What you should do
The records are to be copied in their entirety, exactly as given.

Information provided Start Marker

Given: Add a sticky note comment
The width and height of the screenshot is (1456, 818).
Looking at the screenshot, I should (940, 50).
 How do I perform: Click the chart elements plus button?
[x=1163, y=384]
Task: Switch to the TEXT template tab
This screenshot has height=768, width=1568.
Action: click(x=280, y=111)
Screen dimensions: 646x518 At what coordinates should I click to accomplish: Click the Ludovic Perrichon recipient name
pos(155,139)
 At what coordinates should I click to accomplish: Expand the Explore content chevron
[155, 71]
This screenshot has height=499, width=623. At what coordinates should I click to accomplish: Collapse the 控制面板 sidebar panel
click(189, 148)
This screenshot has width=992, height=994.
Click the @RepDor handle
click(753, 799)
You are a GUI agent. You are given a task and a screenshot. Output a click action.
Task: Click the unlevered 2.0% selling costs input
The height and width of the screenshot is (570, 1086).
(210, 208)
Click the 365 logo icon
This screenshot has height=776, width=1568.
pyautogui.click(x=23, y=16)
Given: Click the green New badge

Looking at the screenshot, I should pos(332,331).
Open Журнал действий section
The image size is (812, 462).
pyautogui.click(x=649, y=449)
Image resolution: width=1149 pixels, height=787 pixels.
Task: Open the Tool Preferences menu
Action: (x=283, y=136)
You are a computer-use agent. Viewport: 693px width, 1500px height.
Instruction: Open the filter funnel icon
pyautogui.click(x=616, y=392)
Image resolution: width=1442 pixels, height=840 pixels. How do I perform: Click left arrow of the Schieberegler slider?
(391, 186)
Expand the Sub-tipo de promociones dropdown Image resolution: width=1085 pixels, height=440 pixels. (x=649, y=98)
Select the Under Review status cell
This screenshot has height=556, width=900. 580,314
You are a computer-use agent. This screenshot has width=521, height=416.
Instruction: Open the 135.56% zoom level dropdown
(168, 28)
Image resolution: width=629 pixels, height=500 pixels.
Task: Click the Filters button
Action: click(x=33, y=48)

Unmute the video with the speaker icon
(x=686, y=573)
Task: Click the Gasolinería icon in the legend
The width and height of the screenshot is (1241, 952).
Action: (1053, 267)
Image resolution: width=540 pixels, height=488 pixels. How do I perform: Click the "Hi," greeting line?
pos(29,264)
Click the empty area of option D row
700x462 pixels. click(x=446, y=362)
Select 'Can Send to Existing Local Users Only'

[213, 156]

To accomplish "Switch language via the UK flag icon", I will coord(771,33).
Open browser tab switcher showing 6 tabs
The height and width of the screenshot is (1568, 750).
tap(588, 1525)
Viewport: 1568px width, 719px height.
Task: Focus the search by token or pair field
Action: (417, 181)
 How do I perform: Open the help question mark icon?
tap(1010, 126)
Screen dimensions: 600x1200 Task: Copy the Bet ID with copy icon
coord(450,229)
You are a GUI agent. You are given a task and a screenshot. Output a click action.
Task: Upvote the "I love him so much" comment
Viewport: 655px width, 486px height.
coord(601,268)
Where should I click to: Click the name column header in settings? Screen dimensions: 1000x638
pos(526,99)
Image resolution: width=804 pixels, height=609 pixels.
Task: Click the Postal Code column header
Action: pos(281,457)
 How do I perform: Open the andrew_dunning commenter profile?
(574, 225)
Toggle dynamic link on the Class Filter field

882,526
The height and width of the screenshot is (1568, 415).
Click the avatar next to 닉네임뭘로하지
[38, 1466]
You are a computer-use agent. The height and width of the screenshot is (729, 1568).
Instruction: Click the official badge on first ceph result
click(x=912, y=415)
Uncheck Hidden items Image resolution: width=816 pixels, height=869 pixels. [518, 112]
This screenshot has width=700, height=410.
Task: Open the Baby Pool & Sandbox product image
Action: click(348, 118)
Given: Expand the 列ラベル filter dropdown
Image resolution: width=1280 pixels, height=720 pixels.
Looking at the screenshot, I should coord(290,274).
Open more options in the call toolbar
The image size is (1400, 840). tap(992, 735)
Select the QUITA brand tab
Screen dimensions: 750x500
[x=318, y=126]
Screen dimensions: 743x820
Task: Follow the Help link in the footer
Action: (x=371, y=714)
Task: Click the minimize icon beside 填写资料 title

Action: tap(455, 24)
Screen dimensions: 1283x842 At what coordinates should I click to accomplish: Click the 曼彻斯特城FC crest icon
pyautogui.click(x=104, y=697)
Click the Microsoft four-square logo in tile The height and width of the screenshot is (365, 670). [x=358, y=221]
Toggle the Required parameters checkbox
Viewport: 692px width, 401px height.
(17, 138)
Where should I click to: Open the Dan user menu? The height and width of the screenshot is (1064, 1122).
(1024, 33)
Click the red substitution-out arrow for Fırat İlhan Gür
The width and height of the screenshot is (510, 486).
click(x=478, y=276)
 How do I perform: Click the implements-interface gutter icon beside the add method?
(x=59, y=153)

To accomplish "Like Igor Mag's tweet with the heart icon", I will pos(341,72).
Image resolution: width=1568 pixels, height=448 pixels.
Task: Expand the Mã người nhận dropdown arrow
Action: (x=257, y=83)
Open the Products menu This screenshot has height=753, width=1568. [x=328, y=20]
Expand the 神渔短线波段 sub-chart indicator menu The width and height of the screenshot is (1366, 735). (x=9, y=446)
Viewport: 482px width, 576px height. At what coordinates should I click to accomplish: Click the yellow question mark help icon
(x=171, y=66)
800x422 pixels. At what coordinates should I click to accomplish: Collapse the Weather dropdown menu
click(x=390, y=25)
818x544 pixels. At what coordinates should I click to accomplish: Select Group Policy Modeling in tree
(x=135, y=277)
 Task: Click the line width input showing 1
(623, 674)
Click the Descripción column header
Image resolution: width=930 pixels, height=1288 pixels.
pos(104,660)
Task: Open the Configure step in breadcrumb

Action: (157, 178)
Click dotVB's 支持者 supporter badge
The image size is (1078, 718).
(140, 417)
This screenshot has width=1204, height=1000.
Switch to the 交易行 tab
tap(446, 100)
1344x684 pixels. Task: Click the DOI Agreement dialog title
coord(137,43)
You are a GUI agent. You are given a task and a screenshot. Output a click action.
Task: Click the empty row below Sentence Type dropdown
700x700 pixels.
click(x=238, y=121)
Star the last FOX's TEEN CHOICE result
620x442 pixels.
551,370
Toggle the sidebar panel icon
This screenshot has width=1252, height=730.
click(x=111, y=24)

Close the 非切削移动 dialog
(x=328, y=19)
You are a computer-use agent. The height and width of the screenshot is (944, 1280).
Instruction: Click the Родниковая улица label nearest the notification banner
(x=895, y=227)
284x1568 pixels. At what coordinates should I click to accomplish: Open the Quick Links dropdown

Information provided End Marker

Output for this task
Given: Add a sticky note comment
The width and height of the screenshot is (1456, 818).
Looking at the screenshot, I should (940, 50).
 How do I perform: Click the chart elements plus button?
[x=1163, y=384]
Task: Switch to the TEXT template tab
This screenshot has height=768, width=1568.
Action: click(x=280, y=111)
Screen dimensions: 646x518 At what coordinates should I click to accomplish: Click the Ludovic Perrichon recipient name
pos(155,139)
 At what coordinates should I click to accomplish: Expand the Explore content chevron
[155, 71]
This screenshot has height=499, width=623. At what coordinates should I click to accomplish: Collapse the 控制面板 sidebar panel
click(189, 148)
This screenshot has width=992, height=994.
Click the @RepDor handle
click(753, 799)
You are a GUI agent. You are given a task and a screenshot. Output a click action.
Task: Click the unlevered 2.0% selling costs input
The height and width of the screenshot is (570, 1086).
(210, 208)
Click the 365 logo icon
This screenshot has height=776, width=1568.
pyautogui.click(x=23, y=16)
Given: Click the green New badge

Looking at the screenshot, I should pos(332,331).
Open Журнал действий section
The image size is (812, 462).
pyautogui.click(x=649, y=449)
Image resolution: width=1149 pixels, height=787 pixels.
Task: Open the Tool Preferences menu
Action: (x=283, y=136)
You are a computer-use agent. Viewport: 693px width, 1500px height.
Instruction: Open the filter funnel icon
pyautogui.click(x=616, y=392)
Image resolution: width=1442 pixels, height=840 pixels. How do I perform: Click left arrow of the Schieberegler slider?
(391, 186)
Expand the Sub-tipo de promociones dropdown Image resolution: width=1085 pixels, height=440 pixels. (x=649, y=98)
Select the Under Review status cell
This screenshot has height=556, width=900. 580,314
You are a computer-use agent. This screenshot has width=521, height=416.
Instruction: Open the 135.56% zoom level dropdown
(168, 28)
Image resolution: width=629 pixels, height=500 pixels.
Task: Click the Filters button
Action: click(x=33, y=48)

Unmute the video with the speaker icon
(x=686, y=573)
Task: Click the Gasolinería icon in the legend
The width and height of the screenshot is (1241, 952).
Action: (1053, 267)
Image resolution: width=540 pixels, height=488 pixels. How do I perform: Click the "Hi," greeting line?
pos(29,264)
Click the empty area of option D row
700x462 pixels. click(x=446, y=362)
Select 'Can Send to Existing Local Users Only'

[213, 156]

To accomplish "Switch language via the UK flag icon", I will coord(771,33).
Open browser tab switcher showing 6 tabs
The height and width of the screenshot is (1568, 750).
tap(588, 1525)
Viewport: 1568px width, 719px height.
Task: Focus the search by token or pair field
Action: (417, 181)
 How do I perform: Open the help question mark icon?
tap(1010, 126)
Screen dimensions: 600x1200 Task: Copy the Bet ID with copy icon
coord(450,229)
You are a GUI agent. You are given a task and a screenshot. Output a click action.
Task: Upvote the "I love him so much" comment
Viewport: 655px width, 486px height.
coord(601,268)
Where should I click to: Click the name column header in settings? Screen dimensions: 1000x638
pos(526,99)
Image resolution: width=804 pixels, height=609 pixels.
Task: Click the Postal Code column header
Action: pos(281,457)
 How do I perform: Open the andrew_dunning commenter profile?
(574, 225)
Toggle dynamic link on the Class Filter field

882,526
The height and width of the screenshot is (1568, 415).
Click the avatar next to 닉네임뭘로하지
[38, 1466]
You are a computer-use agent. The height and width of the screenshot is (729, 1568).
Instruction: Click the official badge on first ceph result
click(x=912, y=415)
Uncheck Hidden items Image resolution: width=816 pixels, height=869 pixels. [518, 112]
This screenshot has width=700, height=410.
Task: Open the Baby Pool & Sandbox product image
Action: click(348, 118)
Given: Expand the 列ラベル filter dropdown
Image resolution: width=1280 pixels, height=720 pixels.
Looking at the screenshot, I should coord(290,274).
Open more options in the call toolbar
The image size is (1400, 840). tap(992, 735)
Select the QUITA brand tab
Screen dimensions: 750x500
[x=318, y=126]
Screen dimensions: 743x820
Task: Follow the Help link in the footer
Action: (x=371, y=714)
Task: Click the minimize icon beside 填写资料 title

Action: tap(455, 24)
Screen dimensions: 1283x842 At what coordinates should I click to accomplish: Click the 曼彻斯特城FC crest icon
pyautogui.click(x=104, y=697)
Click the Microsoft four-square logo in tile The height and width of the screenshot is (365, 670). [x=358, y=221]
Toggle the Required parameters checkbox
Viewport: 692px width, 401px height.
(17, 138)
Where should I click to: Open the Dan user menu? The height and width of the screenshot is (1064, 1122).
(1024, 33)
Click the red substitution-out arrow for Fırat İlhan Gür
The width and height of the screenshot is (510, 486).
click(x=478, y=276)
 How do I perform: Click the implements-interface gutter icon beside the add method?
(x=59, y=153)

To accomplish "Like Igor Mag's tweet with the heart icon", I will pos(341,72).
Image resolution: width=1568 pixels, height=448 pixels.
Task: Expand the Mã người nhận dropdown arrow
Action: (x=257, y=83)
Open the Products menu This screenshot has height=753, width=1568. [x=328, y=20]
Expand the 神渔短线波段 sub-chart indicator menu The width and height of the screenshot is (1366, 735). (x=9, y=446)
Viewport: 482px width, 576px height. At what coordinates should I click to accomplish: Click the yellow question mark help icon
(x=171, y=66)
800x422 pixels. At what coordinates should I click to accomplish: Collapse the Weather dropdown menu
click(x=390, y=25)
818x544 pixels. At what coordinates should I click to accomplish: Select Group Policy Modeling in tree
(x=135, y=277)
 Task: Click the line width input showing 1
(623, 674)
Click the Descripción column header
Image resolution: width=930 pixels, height=1288 pixels.
pos(104,660)
Task: Open the Configure step in breadcrumb

Action: (157, 178)
Click dotVB's 支持者 supporter badge
The image size is (1078, 718).
(140, 417)
This screenshot has width=1204, height=1000.
Switch to the 交易行 tab
tap(446, 100)
1344x684 pixels. Task: Click the DOI Agreement dialog title
coord(137,43)
You are a GUI agent. You are given a task and a screenshot. Output a click action.
Task: Click the empty row below Sentence Type dropdown
700x700 pixels.
click(x=238, y=121)
Star the last FOX's TEEN CHOICE result
620x442 pixels.
551,370
Toggle the sidebar panel icon
This screenshot has width=1252, height=730.
click(x=111, y=24)

Close the 非切削移动 dialog
(x=328, y=19)
You are a computer-use agent. The height and width of the screenshot is (944, 1280).
Instruction: Click the Родниковая улица label nearest the notification banner
(x=895, y=227)
284x1568 pixels. At what coordinates should I click to accomplish: Open the Quick Links dropdown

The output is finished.